A $2.76 billion aid program for people sickened by World Trade Center dust should be expanded to include those who have at least some types of cancer, members of a government advisory panel said Thursday.
Congress set aside a huge pot of money last year to compensate and treat people exposed to the clouds of toxic soot released during the collapse of the twin towers on Sept. 11, 2001, but lawmakers concerned about runaway costs and illegitimate health claims also limited the program to people suffering from a relatively short list of illnesses, including asthma, acid reflux and certain chronic sinus problems.
So far, cancer hasn't made that list, mostly because scientists have yet to see strong evidence that people exposed to the dust are getting the disease at higher rates than the general public.

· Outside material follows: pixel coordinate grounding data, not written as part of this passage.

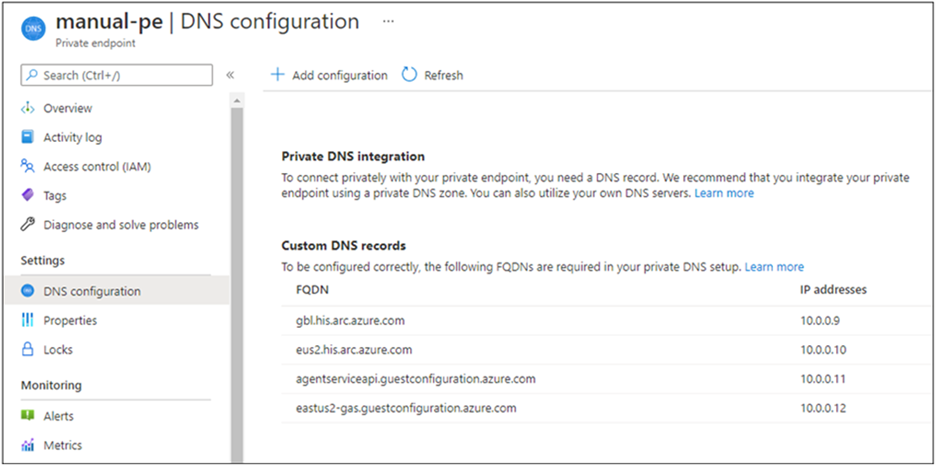Image resolution: width=936 pixels, height=466 pixels.
Task: Click the Properties bars icon
Action: coord(28,321)
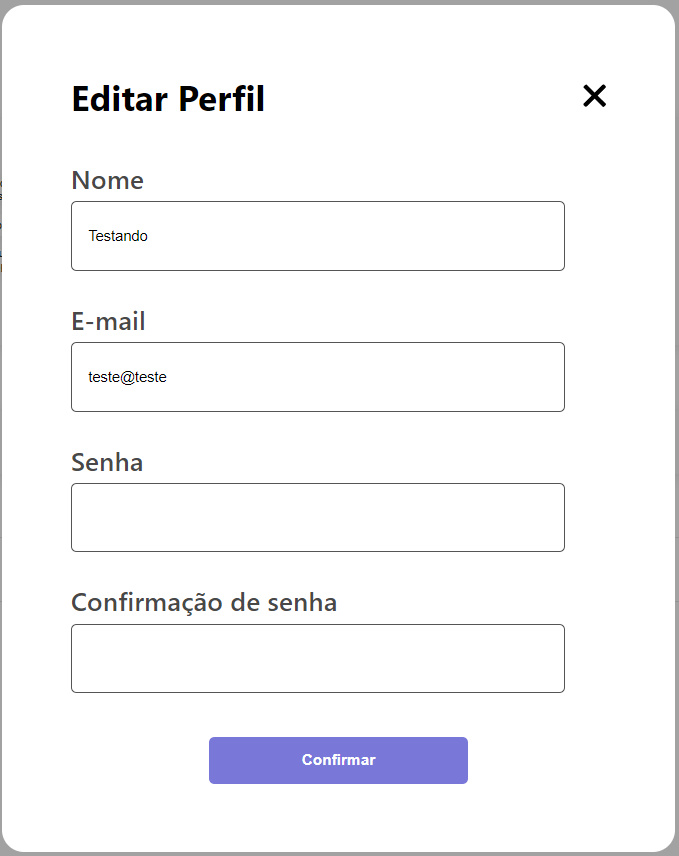Click the Nome label
Viewport: 679px width, 856px height.
click(x=107, y=181)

The scientific debate is still in its early stages, but at a meeting yesterday in Manhattan, members of the World Trade Center Health Program Scientific and Technical Advisory Committee said they thought evidence of a cancer link would eventually be found, given the sorts of toxins that were present at the site.
They agreed, with near unanimity, that it was reasonable to expand the program now while the research continues.
Waiting for harder evidence that could still be years or decades away could mean that deserving people are denied care when they need it most, said panel member Dr. William Rom, director of the division of pulmonary and critical care medicine at New York University's medical school.
"I just don't think we can wait that long," he said.
The committee was less resolved about which cancers to cover. Tens of thousands of people were exposed to the dust from the trade center's destroyed 110-story towers.
Many are now of an age when cancer is common. Some are suffering from types of cancer for which there is "no biological plausibility at all" of a trade-center tie, Rom said.
The committee's recommendation, now due by an extended deadline of April 2, is advisory only.